While 66% of Indian business leaders describe their organisations as data‑driven, the operational reality tells a different story. Over half (52%) of data and analytics leaders admit their companies struggle to align data initiatives with core business priorities. Only 51% say they can consistently generate timely insights, and 54% acknowledge that their organisations sometimes — or frequently — draw incorrect conclusions due to poor data context.

This disconnect highlights a widening gap between how mature organisations believe they are and how effectively data is actually being used to drive decisions.

AI puts data foundations under stress

AI has rapidly emerged as the top data priority for Indian enterprises, mirroring trends from Salesforce’s 2023 report. As a result, 56% of data and analytics leaders feel intense pressure to deploy AI quickly. However, speed is colliding with fragility.

Nearly 39% lack full confidence in the accuracy and relevance of AI outputs, largely because models are trained on fragmented or outdated data. Although almost all leaders conceptually agree that AI is only as good as the data behind it, respondents estimate that 25% of their organisational data is untrustworthy.

The consequences are already visible. Among organisations with AI in production, 94% report experiencing inaccurate or misleading AI outputs, while half of those training or fine‑tuning their own models say they have wasted significant resources due to poor data quality.

Trapped data limits AI and customer outcomes

Even when data quality improves, accessibility remains a major hurdle. 89% of Indian data leaders say unified data is critical to meeting customer expectations, yet an estimated 26% of enterprise data remains siloed or unusable.

More concerning, 75% believe their most valuable insights are locked inside this inaccessible data. The impact is far‑reaching: over 80% cite reduced AI effectiveness, fragmented customer views, weaker personalisation and missed revenue opportunities as direct consequences.

Zero copy and agentic analytics gain momentum

To overcome these challenges, Indian technology leaders are rethinking how data is accessed, governed and secured. More than half (52%) are adopting zero copy data integration, enabling analytics and AI across distributed systems without moving or duplicating data.
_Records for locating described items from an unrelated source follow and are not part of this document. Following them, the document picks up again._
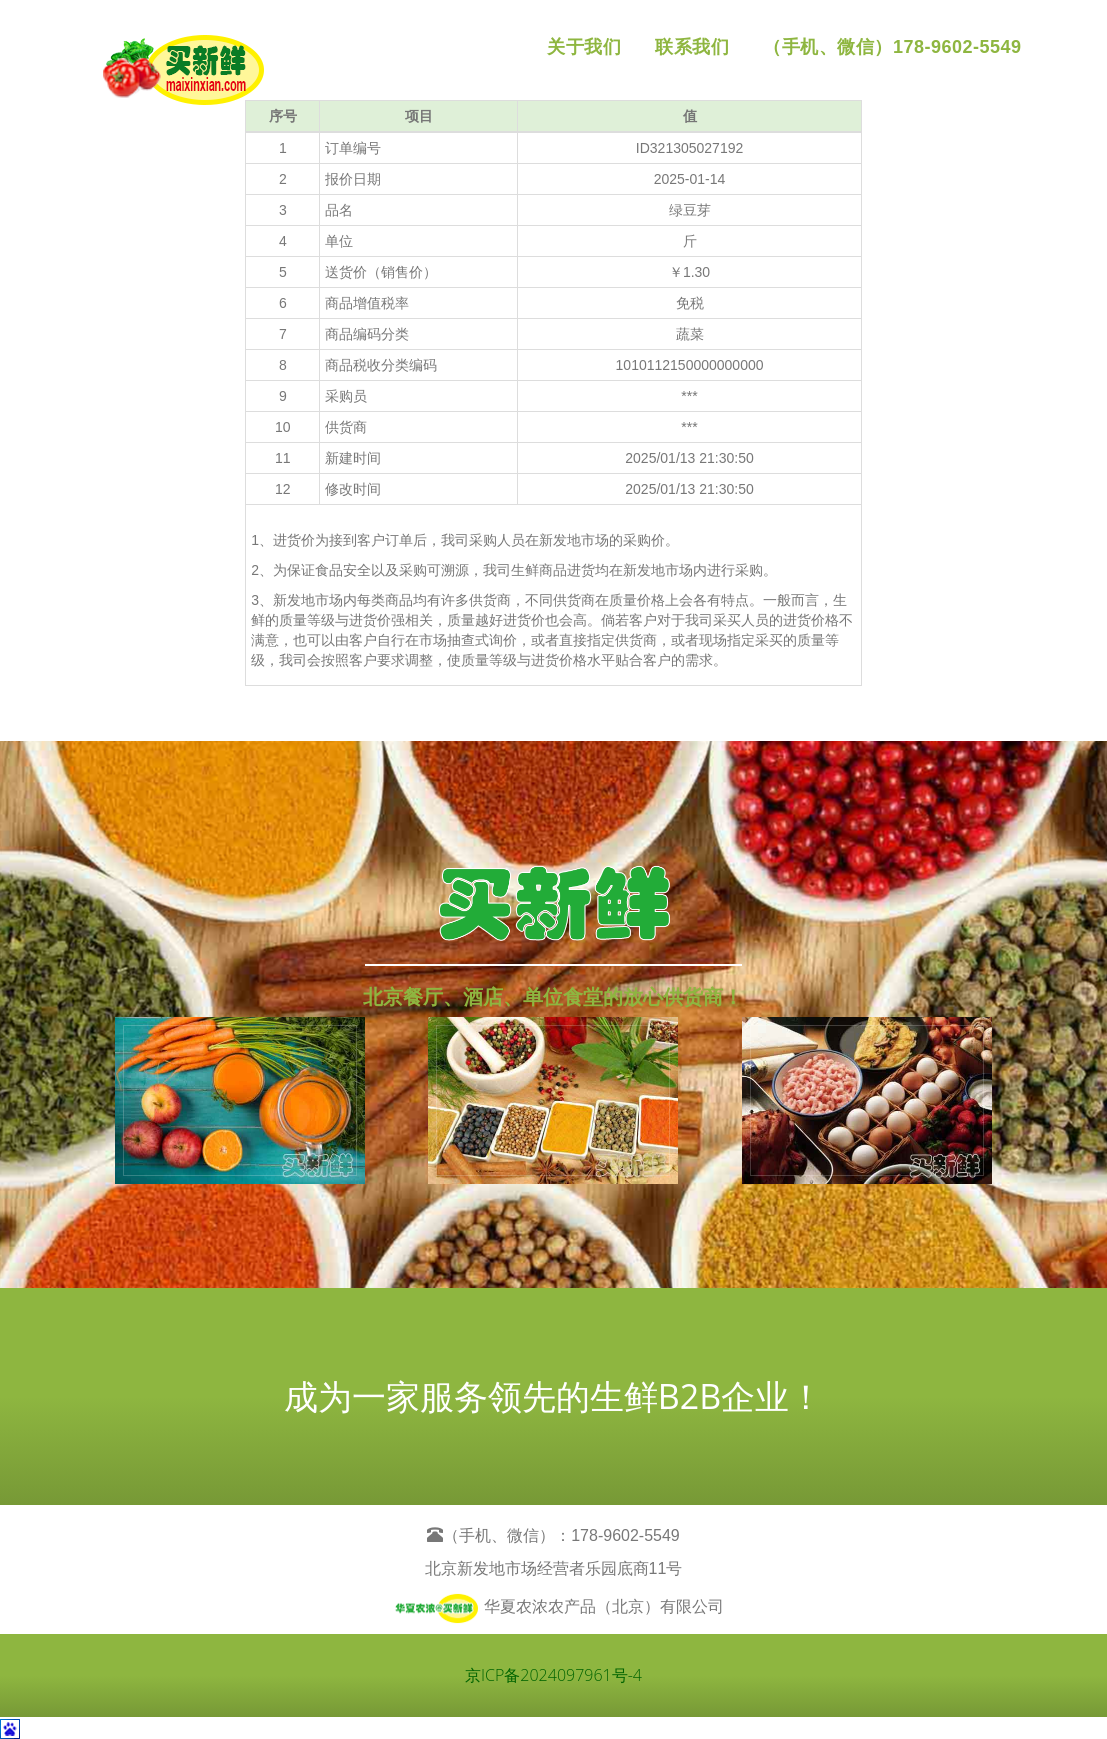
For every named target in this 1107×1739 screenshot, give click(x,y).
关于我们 (584, 47)
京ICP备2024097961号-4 (553, 1675)
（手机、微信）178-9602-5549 (892, 47)
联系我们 (692, 47)
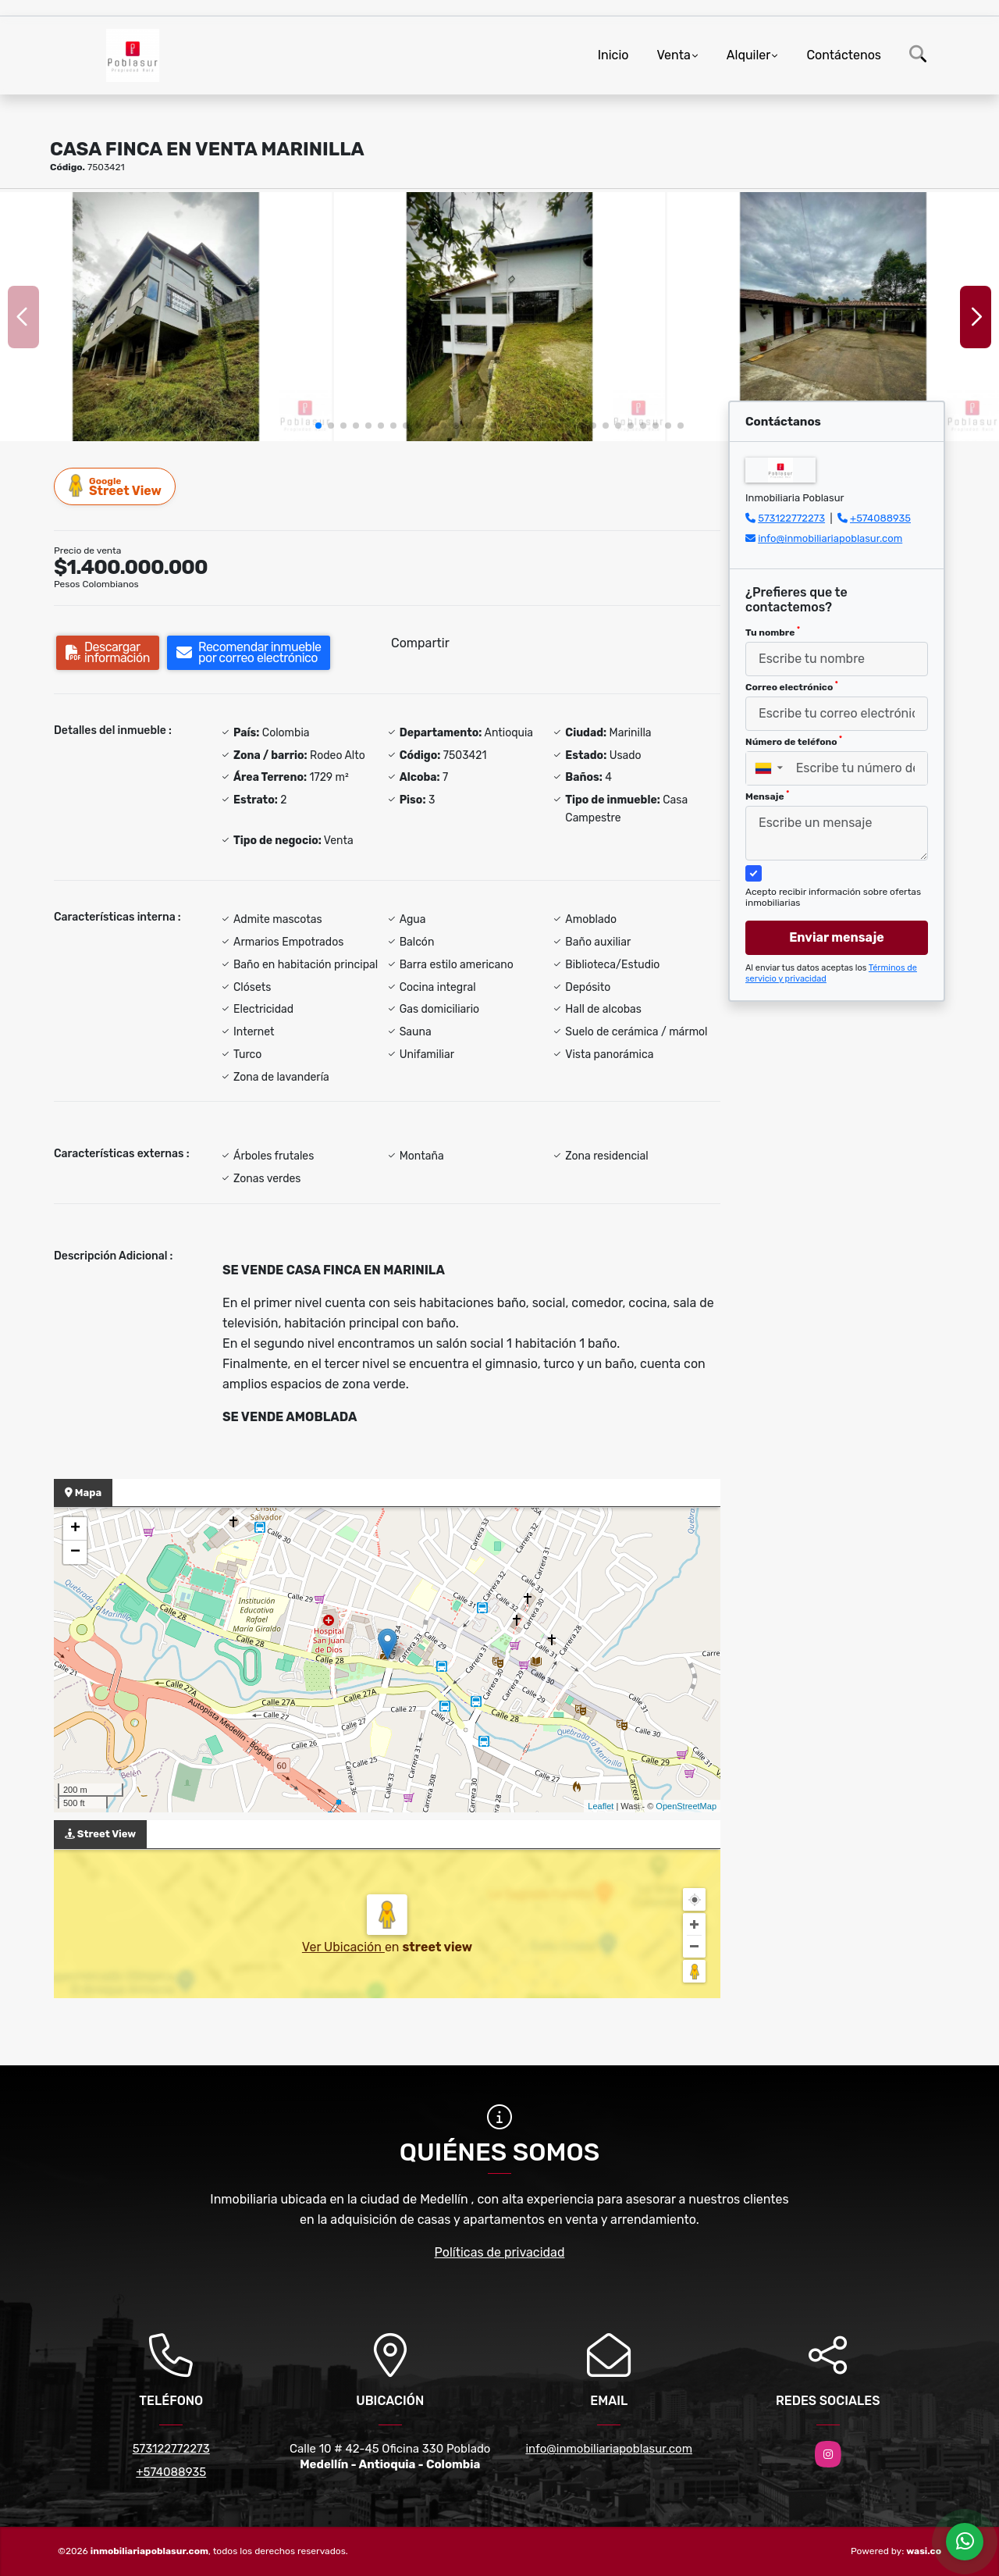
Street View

The benefits are tangible. Organisations using zero copy are 40% more likely to have fully connected customer data sources and 22% more likely to succeed with AI initiatives compared to those relying on traditional integration approaches.
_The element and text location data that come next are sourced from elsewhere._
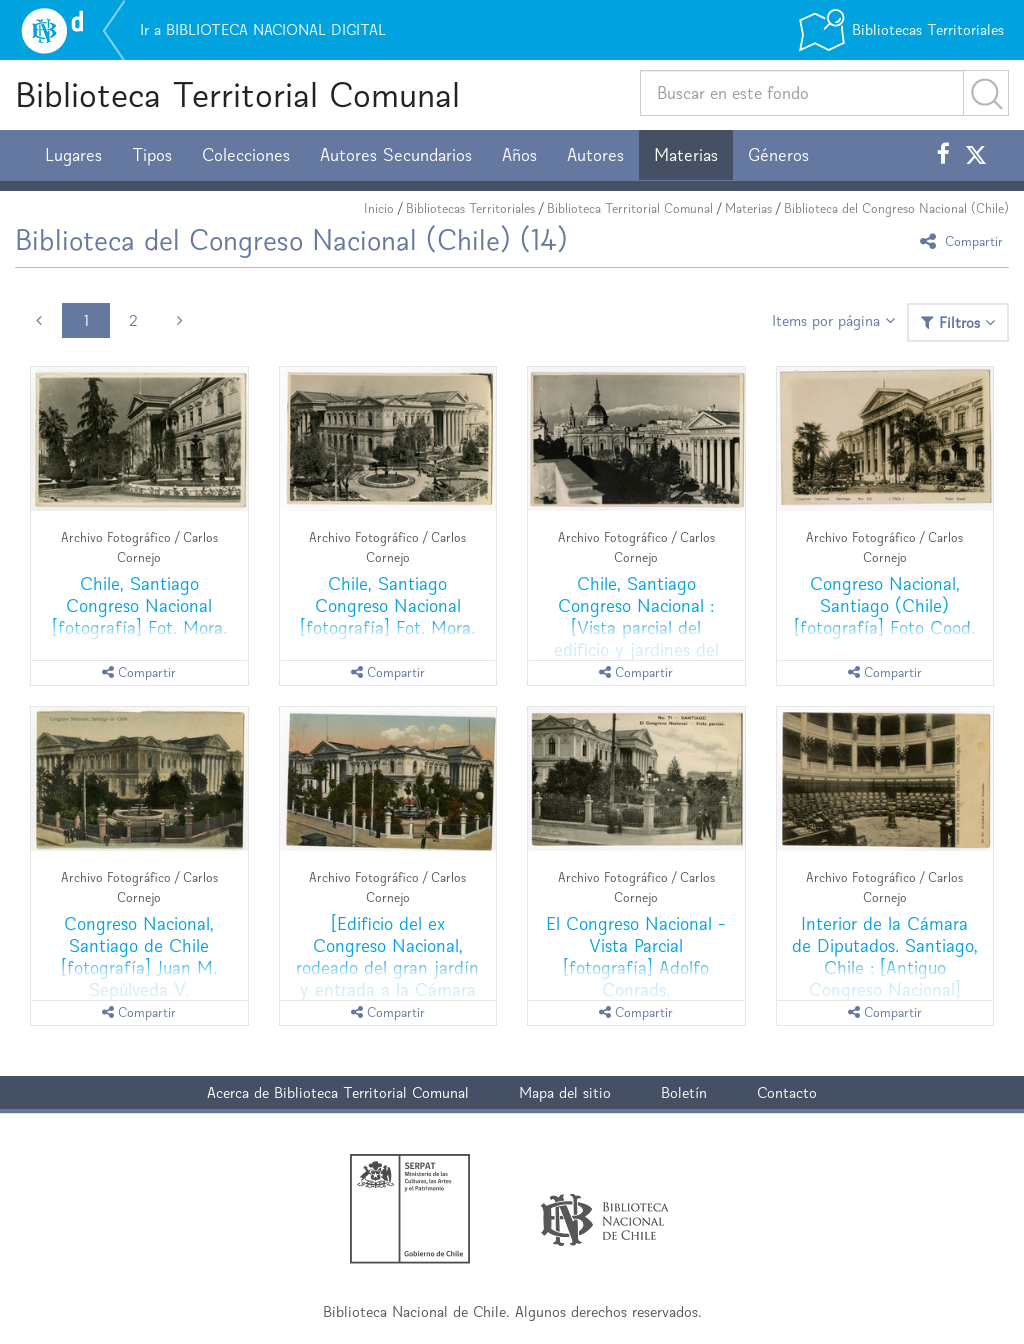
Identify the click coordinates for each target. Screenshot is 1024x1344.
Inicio (379, 208)
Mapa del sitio (565, 1092)
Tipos (152, 155)
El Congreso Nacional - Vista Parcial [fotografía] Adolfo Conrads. (636, 956)
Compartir (964, 240)
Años (519, 155)
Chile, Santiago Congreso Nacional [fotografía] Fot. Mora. (139, 605)
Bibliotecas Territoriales (470, 208)
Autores (595, 155)
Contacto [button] (787, 1092)
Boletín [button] (684, 1092)
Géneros (778, 155)
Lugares (73, 155)
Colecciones (246, 155)
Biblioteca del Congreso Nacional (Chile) (896, 208)
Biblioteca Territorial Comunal (237, 94)
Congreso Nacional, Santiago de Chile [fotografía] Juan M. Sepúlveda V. (139, 956)
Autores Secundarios (396, 155)
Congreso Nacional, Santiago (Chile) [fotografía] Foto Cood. (884, 605)
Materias (686, 155)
At the same time, natural‑language and agentic analytics are emerging as solutions to persistent data literacy bottlenecks. 69% of leaders say translating business questions into technical queries is error‑prone, while 95% of business leaders believe they would perform better if they could query data using natural language.

Governance emerges as a critical gap

Despite rising complexity, governance frameworks are still catching up. Only 52% of Indian data leaders report having formal data governance policies in place, even as 90% agree that AI requires entirely new approaches to governance and security.

Commenting on the findings, Deepu Chacko, VP – Solution Engineering, Salesforce India, said: “AI cannot fix what incomplete data creates. For India to truly unlock the promise of agentic AI, leaders must treat data as a strategic asset — unified, governed and contextual. The companies that modernise their data foundations today will be the ones that scale AI responsibly and lead the economy tomorrow. Agentic AI isn’t just the next technology — it’s the next revolution, where AI agents handle routine work so humans can focus on creativity, relationships and impact.”

The road to agentic enterprises

Salesforce’s report makes it clear that becoming an agentic enterprise is not simply about deploying AI tools. It requires disciplined investment in data quality, accessibility, governance and architecture. As Indian organisations push to embed AI deeper into operations, those that modernise data foundations now are likely to gain a decisive edge in speed, trust and business outcomes.